We did find a sheltered(ish) suntrap for lunch but no pontificating from me was endured until we’d descended to the more gentle climate of the Bollihope Burn where we enjoyed the carboniferous limestone, the cowboy pass, Harehope mine, the lump of Frosterley marble and Harehope quarry where several of the male walkers were seen pointing and giggling just like they used to do in Form 2(b), at the rude names allotted by the quarry men of old to some of the bands of rock in the quarry – names inscribed on the top of the wall of the quarry observation point.

Graeme provided cocktails once again.

It’s a walk of two halves and will appear once again in the summer programme when we will be able to enjoy the fabliously green views of Weardale, the balmy moorland breezes, the larks and pipits singing high in the sky and the midgies and blackfly at the lunch stop in the gill at Fine Burn.

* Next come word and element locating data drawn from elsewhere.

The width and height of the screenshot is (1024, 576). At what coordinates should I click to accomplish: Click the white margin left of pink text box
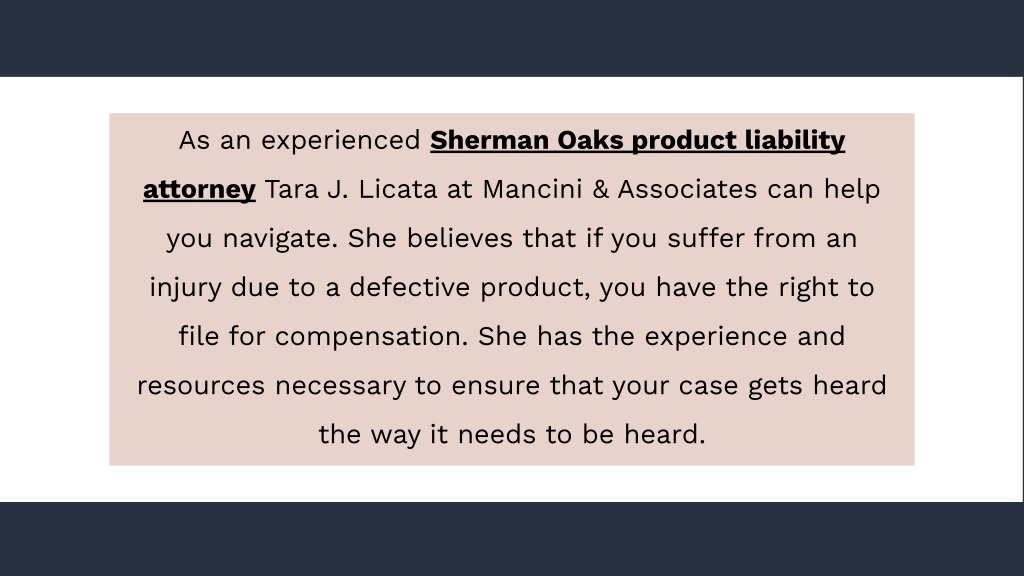pyautogui.click(x=54, y=289)
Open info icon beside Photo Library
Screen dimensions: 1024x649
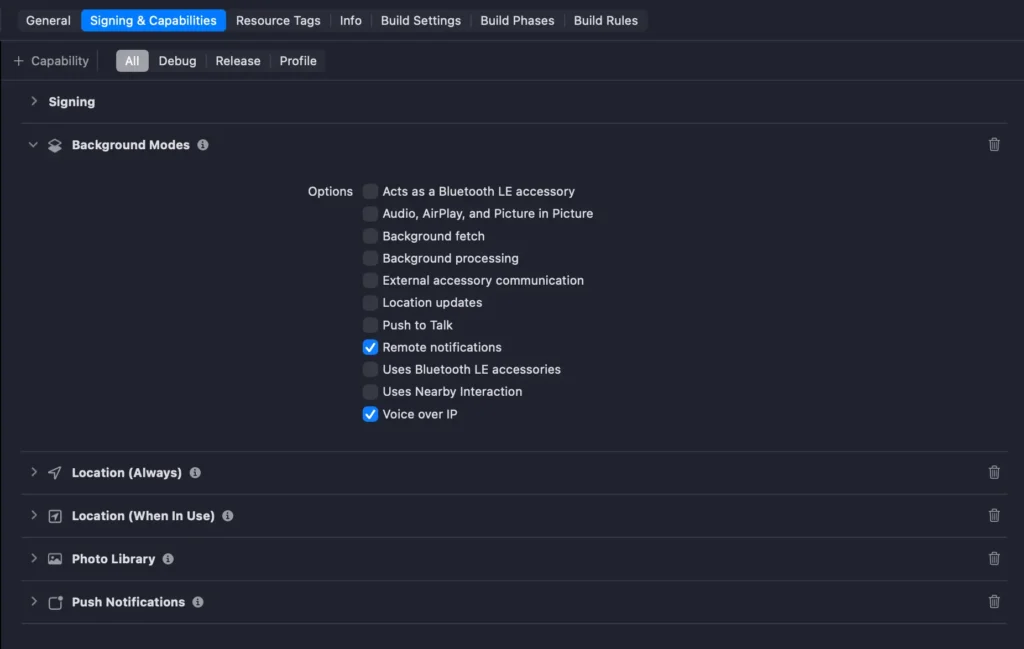(168, 559)
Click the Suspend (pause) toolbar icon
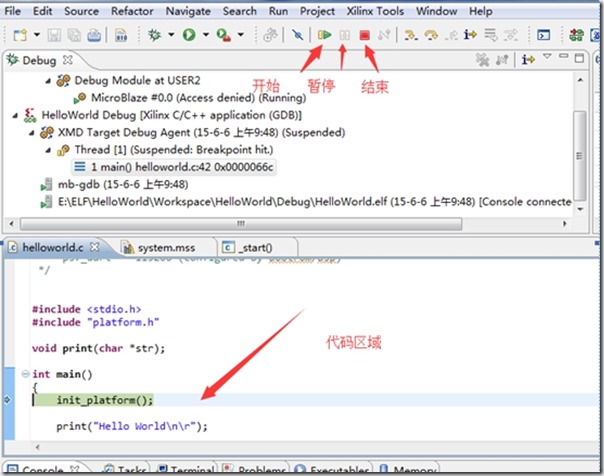This screenshot has height=476, width=604. (344, 35)

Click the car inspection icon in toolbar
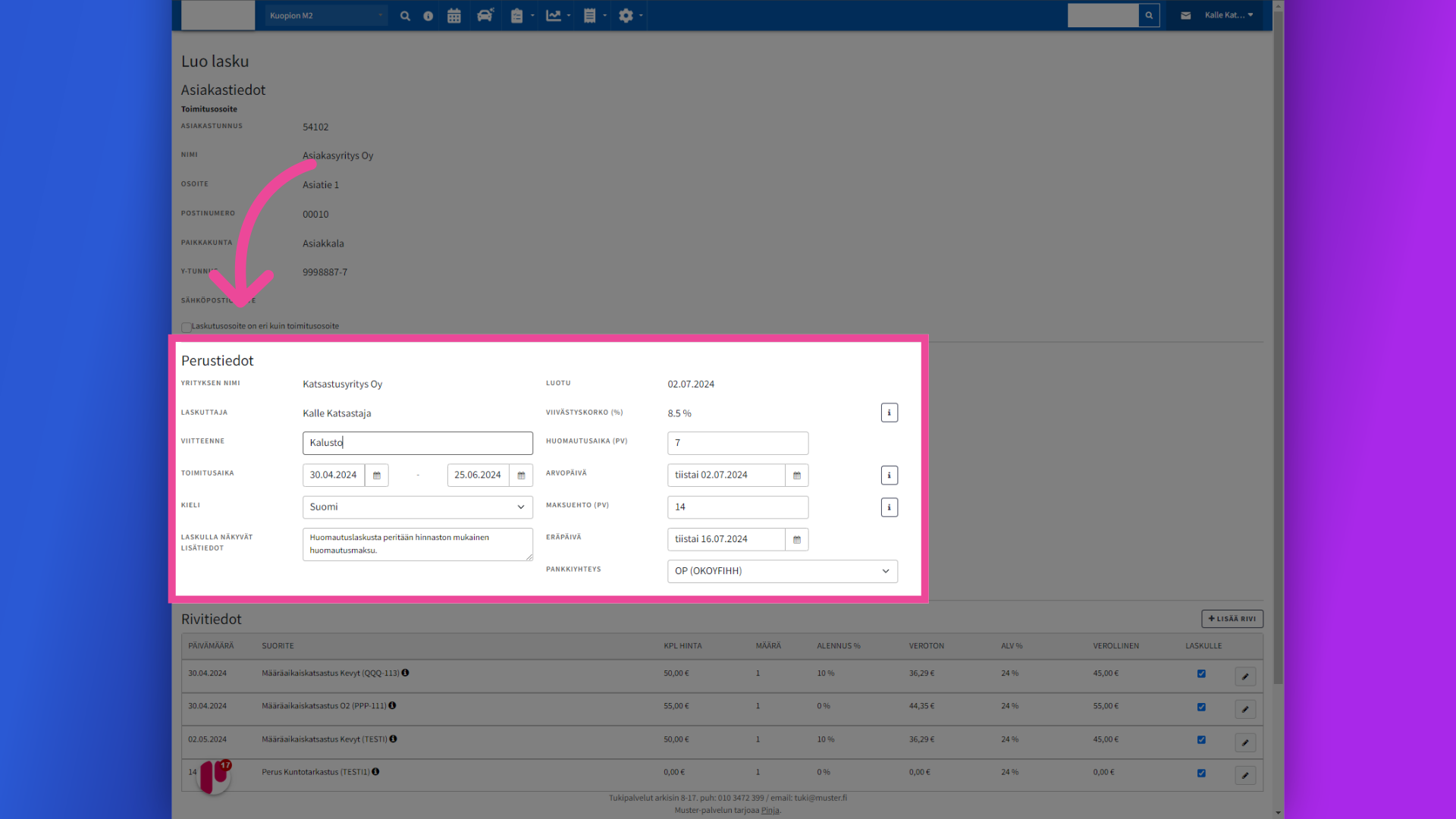(485, 16)
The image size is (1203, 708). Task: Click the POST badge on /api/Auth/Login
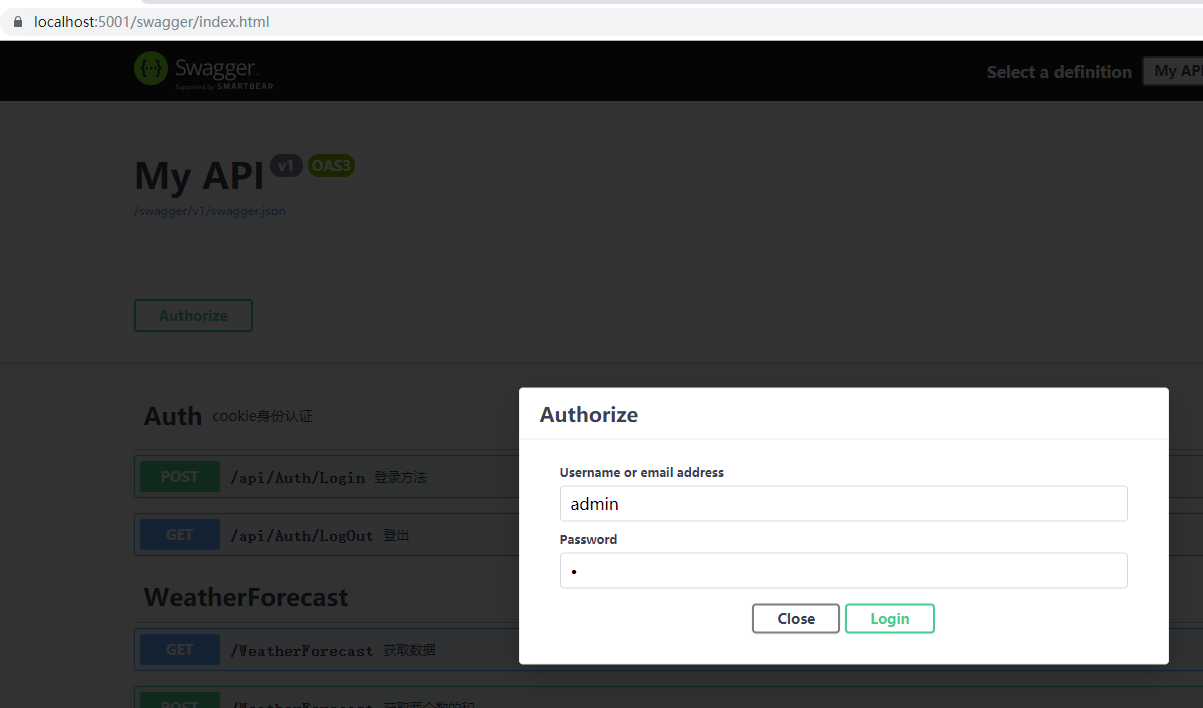(178, 477)
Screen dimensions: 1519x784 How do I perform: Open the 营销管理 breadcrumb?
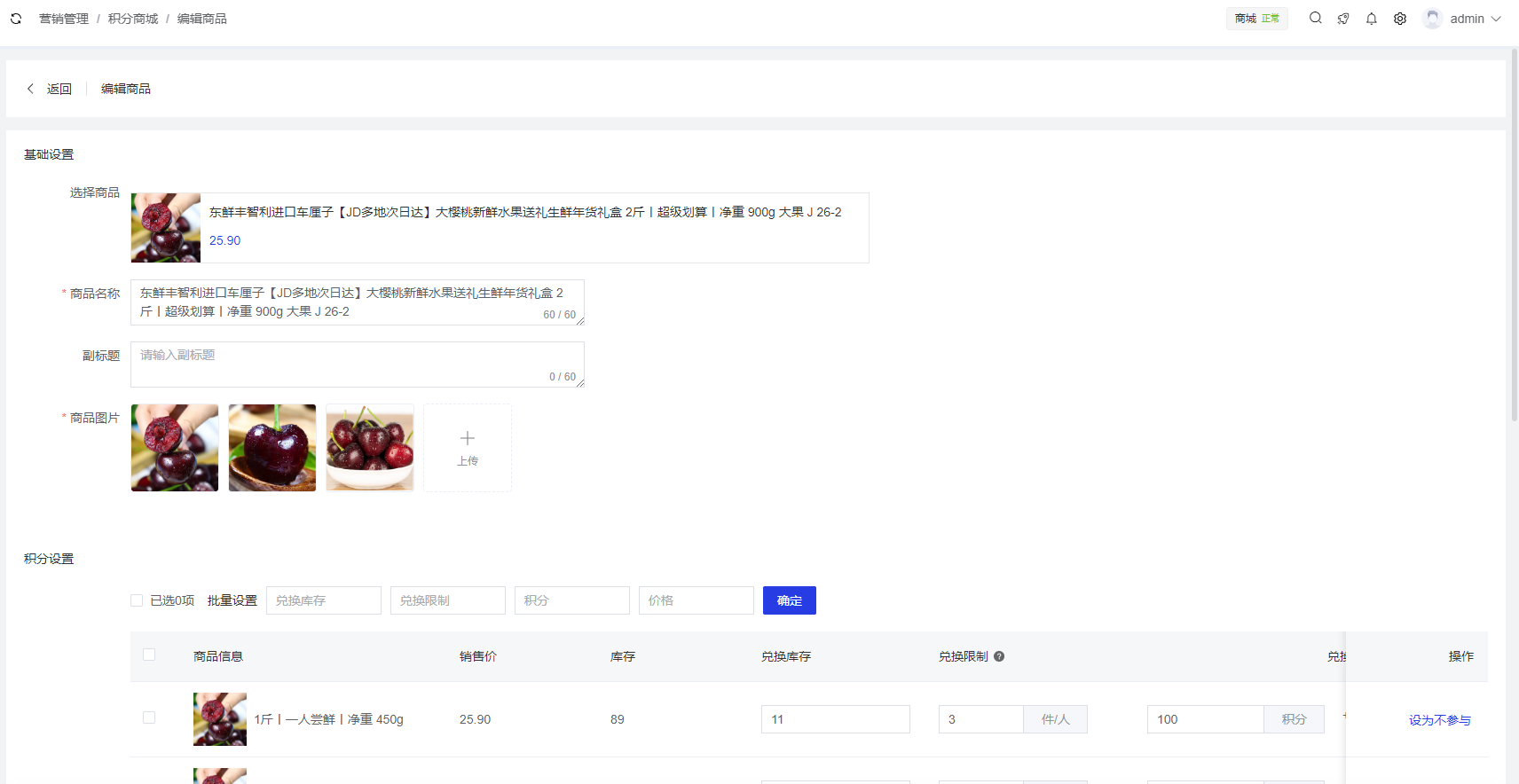point(64,19)
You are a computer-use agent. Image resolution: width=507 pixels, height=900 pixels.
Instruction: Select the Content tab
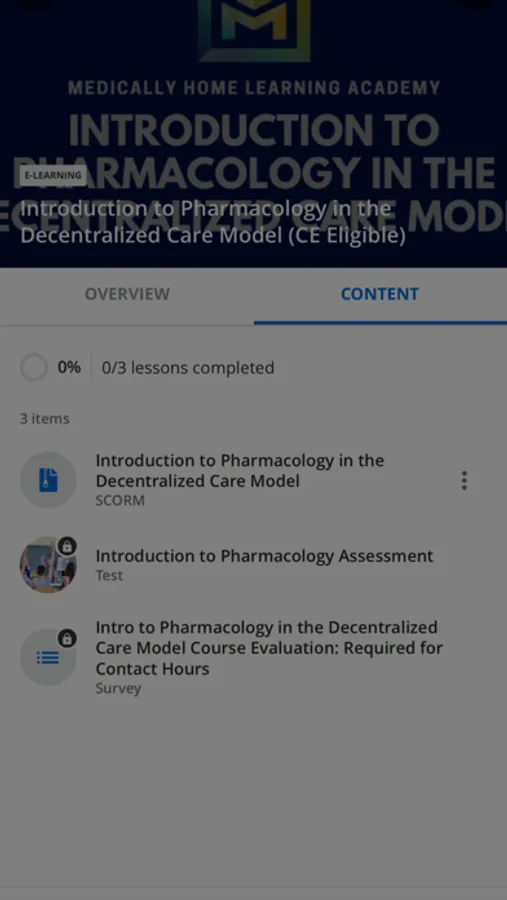click(380, 294)
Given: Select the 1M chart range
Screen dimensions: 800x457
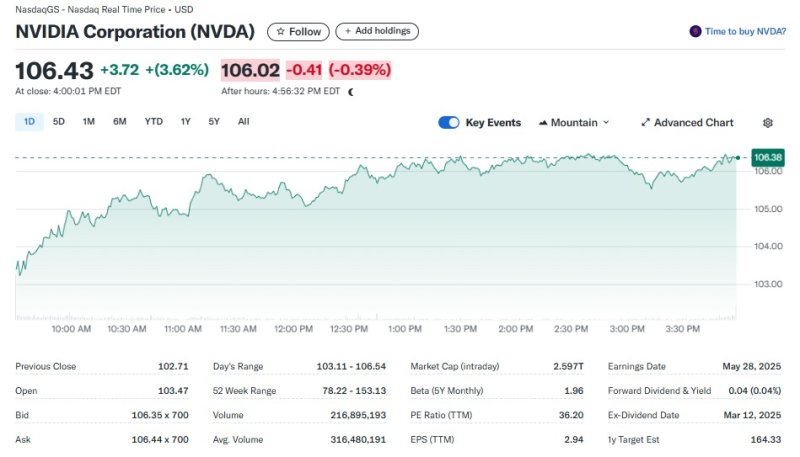Looking at the screenshot, I should pos(89,122).
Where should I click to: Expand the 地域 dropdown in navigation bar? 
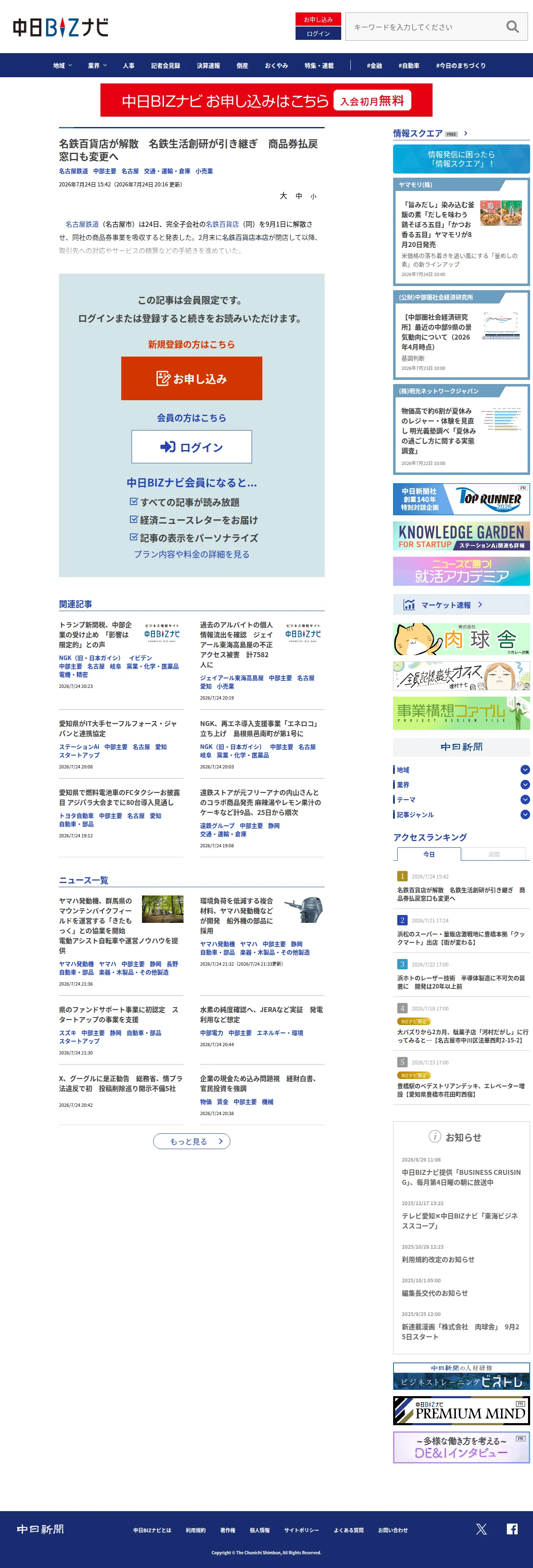[62, 66]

It’s eleven or twelve miles. Here’s a map.

dvcrs walk one

Thanks to Neville and Graeme for the pics. I’m off to Yorkshire now for a spot of camping with Dawn – there will be a short hiatus or gap. Behave yourselves. Neville will be in charge of the blackboard and chalk and will write down the initials of anybody misbehaving on the board using a five bar gate method to indicate the number of misdemeanours.


Monday 4 February 2013

Baldersdale Without Bleakness Would be Rubbish

bruno navigates by nose

It occurred to me yesterday, as I was being jostled along by a lively Pennine breeze with a dark and heavy sky glowering over my shoulder and as the Dawg chased things that weren’t there and relieved his itchy moulting back by wriggling about legs skywards in the sheep-chewed juncus, that there’s a certain joy to be had from sploshing across the bogs in weather that many people would class as less-than-ideal. (Specially when the new boots still don’t leak!)

pennine way nr race yate

This notion has probably occurred to me before, probably, I should say, on the day before in the bright blue and sparkling snow-covered Long Crag whilst being scoured by a wind of evil intent. Refreshing at least, to say the least and creating a facial glow that even an old and bearded wrinkly could appear vaguely healthy for at least an hour or two afterwards.


It is pure joy, really. It’s probably why I do this sort of thing. None of this bollix about being spiritual or communing with nature or finding myself (I often/sometimes know where I am), it was more to do with… er….  sort of…   putting a finger on it…… now you ask…..

bruno scratching an itch  

Me and the Dawg were doing yet another reccy for a walk that’s to be had in the spring – now scheduled for the 14th of April. I expect that the weather might be quite refreshing on that day too, as it often is in April. There’ll be lambing showers, no doubt. There’ll be a need for a place for shelter.

bruno guards the privy

And the place for a shelter will be the abandoned and ruined sixteenth century farmstead of West Loups’s (the apostrophe is not an accident by the way!) This is plonked squarely , or at least, roundly within the banks of a previous, mediaeval farmstead. And all around, to be hunted amongst the rank grasses , are several boulders sporting cup and ring markings. I have the grid references. The very best place, though, amongst all of these things is the ancient privy – a double-seater, cosy inside and roofed with dangerously heavy sandstone slabs. You wouldn’t want to make too much noise in there….  It’s the only building left with a roof. We just have to hope that the Battle Hill firing range is not active on the day, even though the risk of being shot seems minimal, the place is on the inside and inside is where you’re not supposed to be when the guns are blazing.

hury reservoir

The fight against the headwind by the reservoirs in the slippery sheep-poddled mud was less fun, though, I would say.